The chair questioned about the reports of residents finding it difficult to get GP appointments as not all surgeries were operating extended hours.  It was explained that CCG was responsible for GP contracts and monitoring performance against service standards including access to GP appointments.  The same issue was being experienced at the Urgent Treatment Centre that relied on GPs to run the service.  There were capacity constraints, and it could be due to staffing issues.  The report from the emergency care board was that there was good utilisation of the available GP appointments especially on Saturdays. 


A Member commented that from her experience, Northwick Park Hospital was better than Ealing Hospital.  It was explained that Ealing Hospital was a smaller A+E department, with less staffing capacity and a constrained department size so it could on times feel more pressurised quickly but there were efforts not to overload the hospital and maintain a balance across the Trusts 2 A+E departments.
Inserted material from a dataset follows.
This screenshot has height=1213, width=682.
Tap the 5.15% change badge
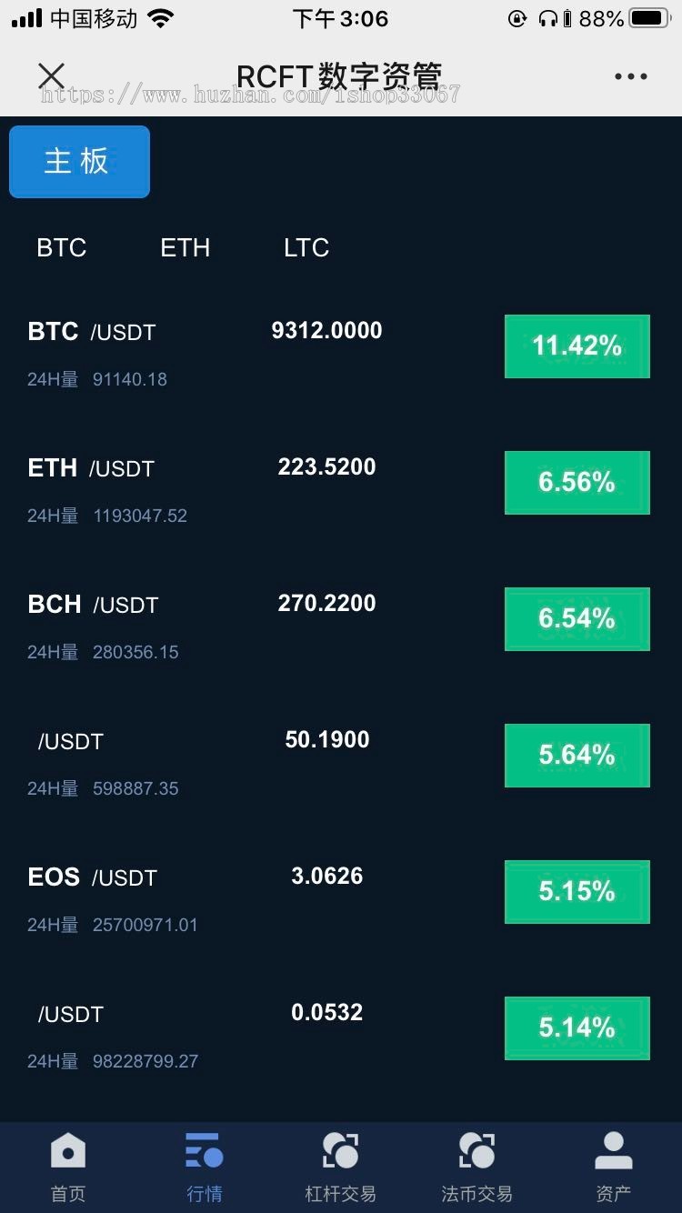coord(577,891)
The Chair questioned about the efforts that were being made to reduce non-emergency walks in and was enough being done to engage newly arrived communities to increase use of primary care rather than walking into the A&E which they may do in the communities they come from abroad.  It was explained that more could be done to encourage GP registration and reduce fear of attending and communicate that registration was not necessary to access services.  A lot had been done through communication in the communities.


A Member asked what plans were there to increase hospital staffing and could fuller use not be made of pharmacies.  It was agreed that pharmacies were a good resource, and the Communities Team were best placed to discuss this.  Simon explained that staff were willing to do extra shifts due to goodwill and there had been success recruiting into new and innovative roles within the Trust.


The Chair asked if there was enough robust evidence that the remote emergency access co-ordination hub reach model would not place vulnerable individuals at greater risk and what risk mitigating measures would be in place if this was going to be trialled?  It was explained that this was a consultant led patient assessment service and other risks would be mitigated by applying lessons learned from where the model had been successfully implemented such as in Bath, from the implementation of similar services and monitoring patients ‘review’ and feedback of the service. 


The Chair thanked the Deputy Chief Executive of London North West Healthcare NHS Trust, Mr Simon Crawford for his report and answers.


RESOLVED:  That the progress made in preparation and delivery of the Trust’s Winter Plans be noted.